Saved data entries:
####################

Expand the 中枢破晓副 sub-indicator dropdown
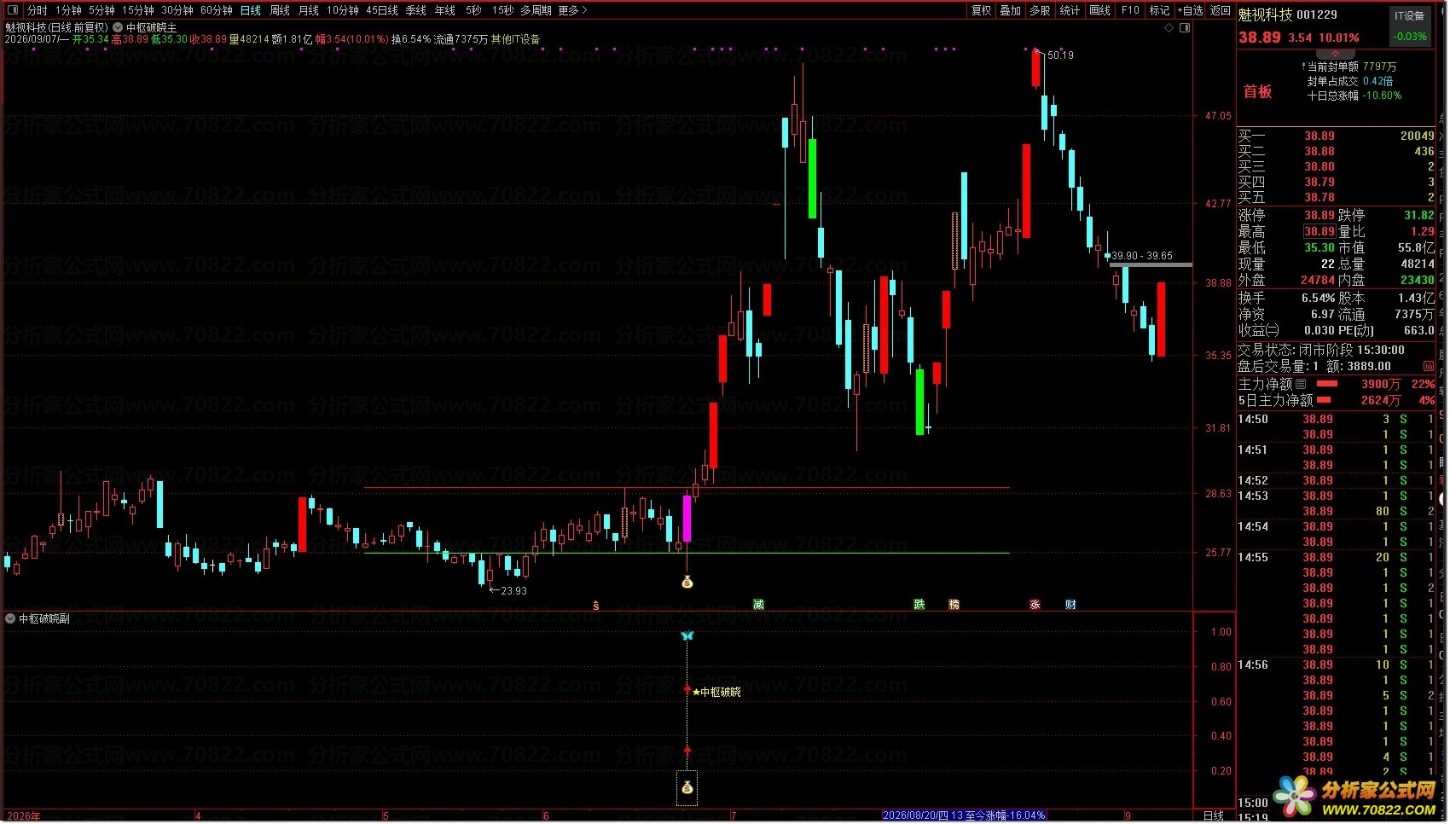Screen dimensions: 1450x824 pos(10,618)
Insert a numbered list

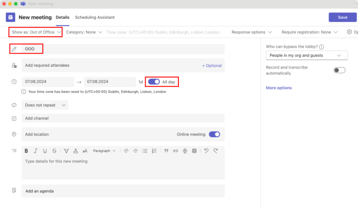click(x=154, y=151)
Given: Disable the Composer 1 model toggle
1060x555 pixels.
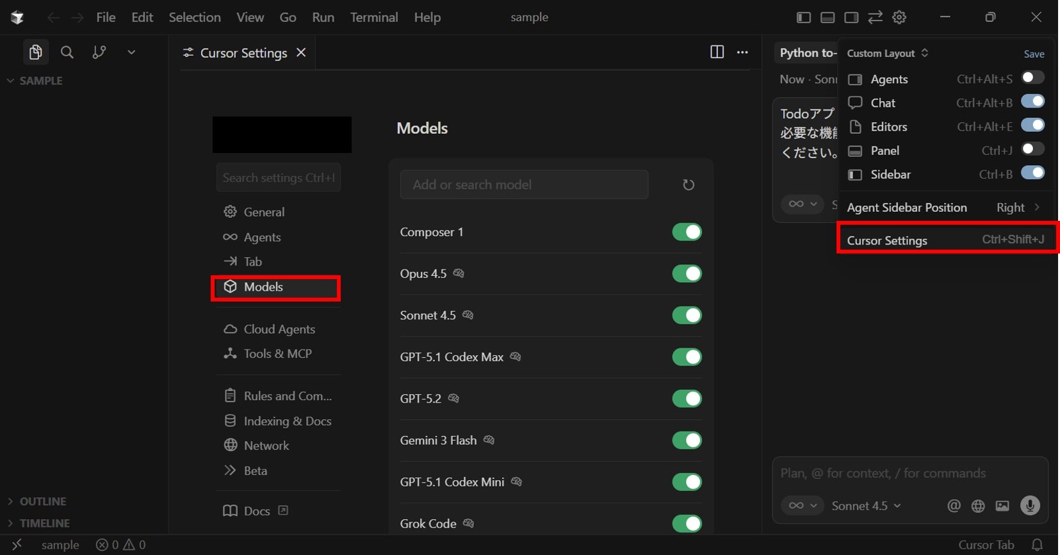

####################

# What needs to be done
Transcribe all of the entries word for word, but skip any pictures they contain.

# Final answer
Expand the 中枢破晓副 sub-indicator dropdown
Screen dimensions: 1450x824 pos(10,618)
Insert a numbered list

click(x=154, y=151)
Given: Disable the Composer 1 model toggle
1060x555 pixels.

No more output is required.